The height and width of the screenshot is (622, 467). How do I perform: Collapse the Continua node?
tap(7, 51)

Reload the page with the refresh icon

--

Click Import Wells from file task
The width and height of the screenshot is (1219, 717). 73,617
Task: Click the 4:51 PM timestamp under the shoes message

* * *

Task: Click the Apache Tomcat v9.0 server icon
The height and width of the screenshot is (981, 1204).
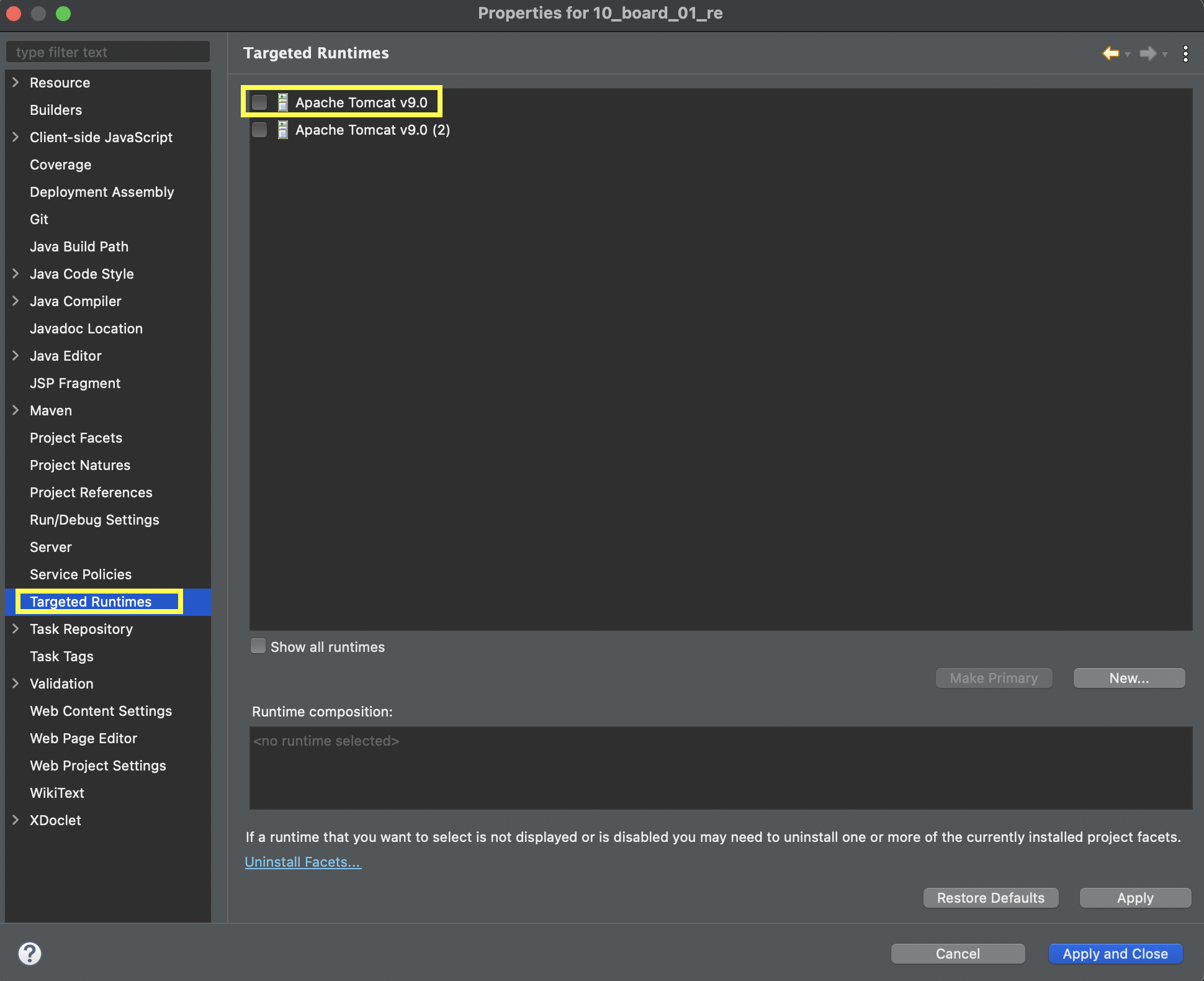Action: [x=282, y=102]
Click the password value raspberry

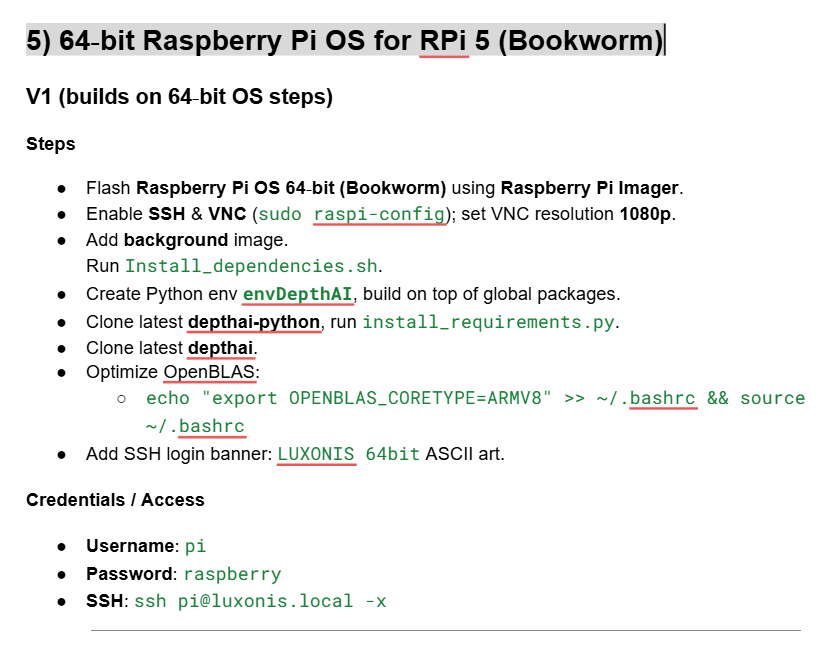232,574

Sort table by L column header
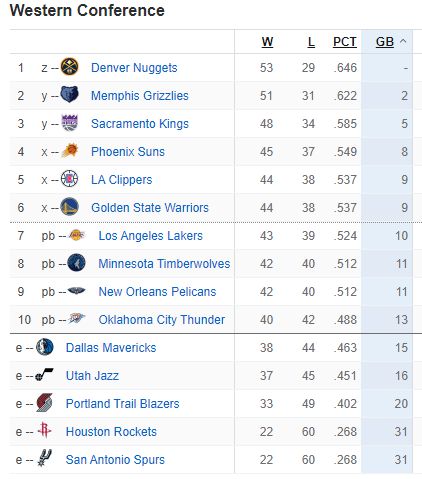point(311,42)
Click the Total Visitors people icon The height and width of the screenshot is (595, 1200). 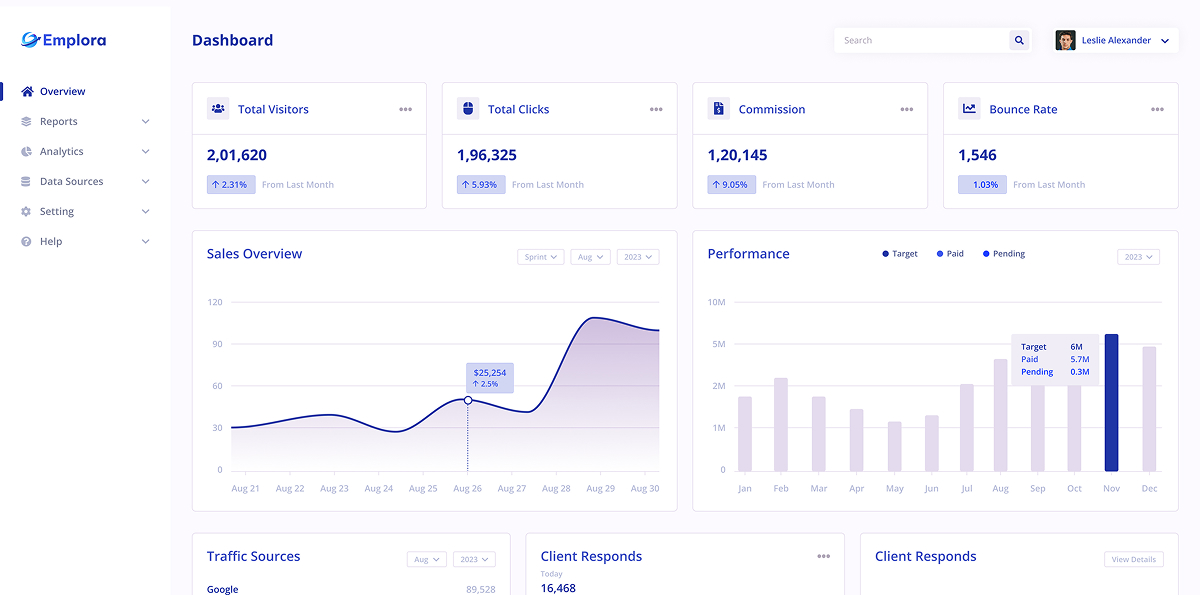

_EXERCISE_: Rewrite the rows from the line with "Task: Click the Apache" to the line with "Click the Total", replacing "Click" with "Tap" and keeping everything else the same. Leave the pictures out of your answer.

_OUTPUT FOR THIS TASK_:
Task: Tap the Apache Tomcat v9.0 server icon
The height and width of the screenshot is (981, 1204).
Action: [x=282, y=102]
Tap the password value raspberry

232,574

Sort table by L column header
point(311,42)
Tap the Total Visitors people icon The height and width of the screenshot is (595, 1200). 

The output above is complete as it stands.